Derating an engine

When I learned to fly helicopters, I learned that the Robinson R22 Beta used a Lycoming O-320 engine derated to 124 maximum continuous horsepower. (The Beta II uses an O-360.) My instructor aid, ‘You know how they derated the engine? They painted a red line on the manifold pressure gauge.’

QUESTION: Is that true? Or are there mechanical changes to the engine to make it less powerful?

In Piper Indians, author Bill Clarke writes of the Cherokee 140, ‘Derating was accomplished by making a propeller pitch change and lowering the engine red line to 2,450 rpm.’ ‘Lowering the engine red line’ sounds a lot like painting a line on the tachometer, much like painting a line on the Robbo’s manifold pressure gauge.

But what about the pitch change on the prop? I know that fine pitch allows higher rpm for a given horsepower, and course pitch is ‘low rpm’. But doesn’t an engine make a certain amount of horsepower at a certain rpm, regardless of the pitch of the prop, gear in the transmission, or whatever?

When we got our new C-180, it had the -L engine I believe. Max RPM was 2450 at full throttle. At sea level, full throttle just barely made the prop governor actuate at all. The prop governor would hold that RPM. It was a dog compared to our older C-180.

The old one would go up to 2600 RPM, I forget, maybe even more but the point was that the difference in performance was so much that we went through the trouble of getting an STC approved to install an -K engine on it. Made a tremendous difference.

We could have reset the prop governor but the engine was not certified at those RPMs.

Red lines are important. Remember the phrases:
Max continuous cruse
Max takeoff, usually 5 minutes max.
War emergency power.

### TASK GOAL
Edit the passage on engine derating by writing out everything from "When we got" down to "5 minutes max.", with "prop governor" changed to "propeller governor" in every place it occurs.

Stored data entries:

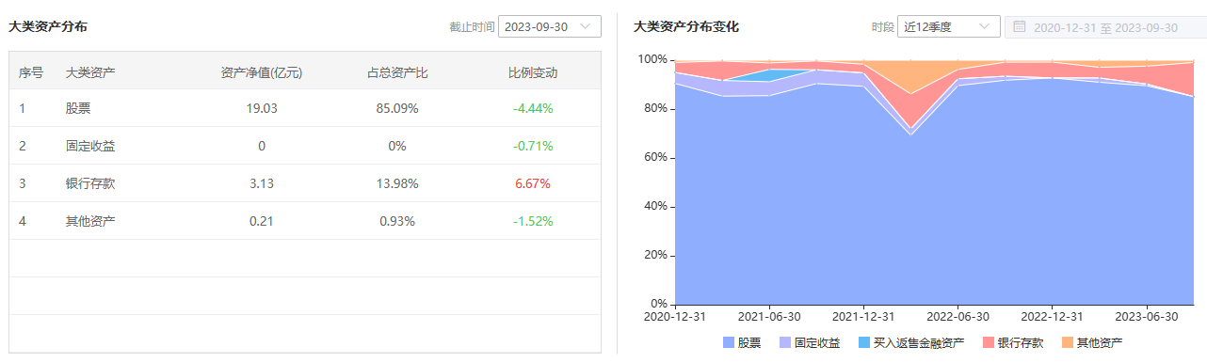This screenshot has height=363, width=1207.
Task: Select the 股票 row in asset table
Action: click(x=305, y=108)
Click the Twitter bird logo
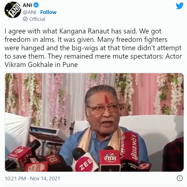Viewport: 187px width, 187px height. [179, 6]
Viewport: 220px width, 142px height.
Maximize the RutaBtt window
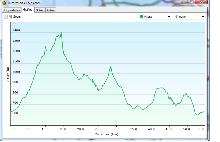pyautogui.click(x=191, y=2)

### EXERCISE RESPONSE
When we got our new C-180, it had the -L engine I believe. Max RPM was 2450 at full throttle. At sea level, full throttle just barely made the propeller governor actuate at all. The propeller governor would hold that RPM. It was a dog compared to our older C-180.

The old one would go up to 2600 RPM, I forget, maybe even more but the point was that the difference in performance was so much that we went through the trouble of getting an STC approved to install an -K engine on it. Made a tremendous difference.

We could have reset the propeller governor but the engine was not certified at those RPMs.

Red lines are important. Remember the phrases:
Max continuous cruse
Max takeoff, usually 5 minutes max.